No one knows what the body can do. -Spinoza
Sunday, December 12, 2010
Revisiting Decision Making; or, A Letter of Recommendation for Pneumonia Sent to All the Top Employers in the World (you know, YOU)
I want to revisit a post I made at the beginning of November while in the throws of pneumonia. (It's mostly gone now, by the way. The truth is, it turns out, that pneumonia takes a month and a half at least to heal. My arms and legs are skinnier than I've ever seen them. But that's what comes from laying in bed so long. There's an occasional crackle in one lung, but rarely, and I also still have a cough.)
The post I want to revisit is one where I discussed the *way* we make decisions, and said that in making my decision to come here to the Northeast United States I'd made a mistake. I think there's an important distinction to make there--between the process, and the outcome of the decision.

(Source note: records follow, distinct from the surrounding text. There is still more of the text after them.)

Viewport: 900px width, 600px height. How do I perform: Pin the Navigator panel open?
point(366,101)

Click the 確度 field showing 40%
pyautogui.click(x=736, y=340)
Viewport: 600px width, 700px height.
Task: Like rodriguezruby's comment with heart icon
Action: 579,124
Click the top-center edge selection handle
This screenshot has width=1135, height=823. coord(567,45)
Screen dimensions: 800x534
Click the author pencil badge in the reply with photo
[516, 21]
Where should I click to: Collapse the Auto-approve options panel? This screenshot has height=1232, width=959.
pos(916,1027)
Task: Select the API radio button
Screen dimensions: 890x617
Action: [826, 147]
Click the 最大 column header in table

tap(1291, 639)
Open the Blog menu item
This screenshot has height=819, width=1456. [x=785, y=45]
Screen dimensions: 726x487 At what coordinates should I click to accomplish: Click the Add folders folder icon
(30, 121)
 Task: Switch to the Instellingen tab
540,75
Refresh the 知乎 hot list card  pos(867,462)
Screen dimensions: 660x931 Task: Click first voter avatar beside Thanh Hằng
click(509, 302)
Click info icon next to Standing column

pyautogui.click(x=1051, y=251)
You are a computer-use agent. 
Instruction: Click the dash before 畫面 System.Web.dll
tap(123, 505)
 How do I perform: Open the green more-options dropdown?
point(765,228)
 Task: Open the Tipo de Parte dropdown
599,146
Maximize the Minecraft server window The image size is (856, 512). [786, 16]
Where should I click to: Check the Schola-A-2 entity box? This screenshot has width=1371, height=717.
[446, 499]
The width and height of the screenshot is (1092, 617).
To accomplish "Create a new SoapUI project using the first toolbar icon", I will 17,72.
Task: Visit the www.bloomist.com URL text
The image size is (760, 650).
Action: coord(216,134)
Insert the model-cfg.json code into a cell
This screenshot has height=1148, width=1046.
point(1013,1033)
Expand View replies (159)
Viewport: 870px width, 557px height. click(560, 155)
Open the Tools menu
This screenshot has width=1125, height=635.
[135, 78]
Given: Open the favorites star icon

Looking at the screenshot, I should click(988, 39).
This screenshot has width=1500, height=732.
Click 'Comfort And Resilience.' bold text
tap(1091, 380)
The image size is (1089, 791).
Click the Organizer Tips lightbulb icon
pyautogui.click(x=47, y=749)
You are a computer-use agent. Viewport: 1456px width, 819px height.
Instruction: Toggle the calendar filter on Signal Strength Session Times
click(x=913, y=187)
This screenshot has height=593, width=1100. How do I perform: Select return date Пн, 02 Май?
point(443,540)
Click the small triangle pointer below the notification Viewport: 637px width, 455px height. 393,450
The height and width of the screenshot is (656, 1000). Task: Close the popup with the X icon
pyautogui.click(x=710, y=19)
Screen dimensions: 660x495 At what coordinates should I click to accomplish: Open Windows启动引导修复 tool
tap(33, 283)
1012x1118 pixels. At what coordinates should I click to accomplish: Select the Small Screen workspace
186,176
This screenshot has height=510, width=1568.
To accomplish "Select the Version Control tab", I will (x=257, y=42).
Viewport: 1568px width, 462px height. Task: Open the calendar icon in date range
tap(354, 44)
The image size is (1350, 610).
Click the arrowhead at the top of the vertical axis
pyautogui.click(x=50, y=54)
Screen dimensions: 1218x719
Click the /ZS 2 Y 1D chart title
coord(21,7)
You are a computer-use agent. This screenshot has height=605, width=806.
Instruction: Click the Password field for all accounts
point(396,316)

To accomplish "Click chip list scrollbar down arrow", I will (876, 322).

It's a distinction that I made in the original post, but that I didn't highlight enough at the time. It could easily seem that the subtle difference might not ultimately matter that much--that we end up having to figure out what to do in the end anyway. Truthfully, I think that even had I gone through my decision making process about whether to move here or not in a different manner, the right choice STILL would have been to up and move all the way across the country to New England. So, why the heck do I care, then, to belabor the point about *how* I went about getting here at all?
It's clear to me that in my actually coming here to take this fellowship I made no mistake. In many ways, some of which are only obscure and esoteric, coming here was exactly the right decision. So, wonderfully, I have no regrets in my being here, or in my having left Northern Arizona when I did either. The mistake I made was in not well enough considering my own feelings about what I was doing. By overlooking those feelings I also missed my opportunity to learn something crucial about what I valued in the life I was living, and so then too something crucial about how to enact those values as I shifted to making a journey into the ivy league (so to speak). To put it another way, by not acknowledging well enough how I felt, when I moved I ended up metaphorically leaving myself behind. That is, I basically arrived in New Hampshire without my heart--not in any romantic sense, but in the sense of having a connected, genuine relationship with myself. As a result, a move that would have been challenging no matter the circumstances occurred with me being hollow to myself.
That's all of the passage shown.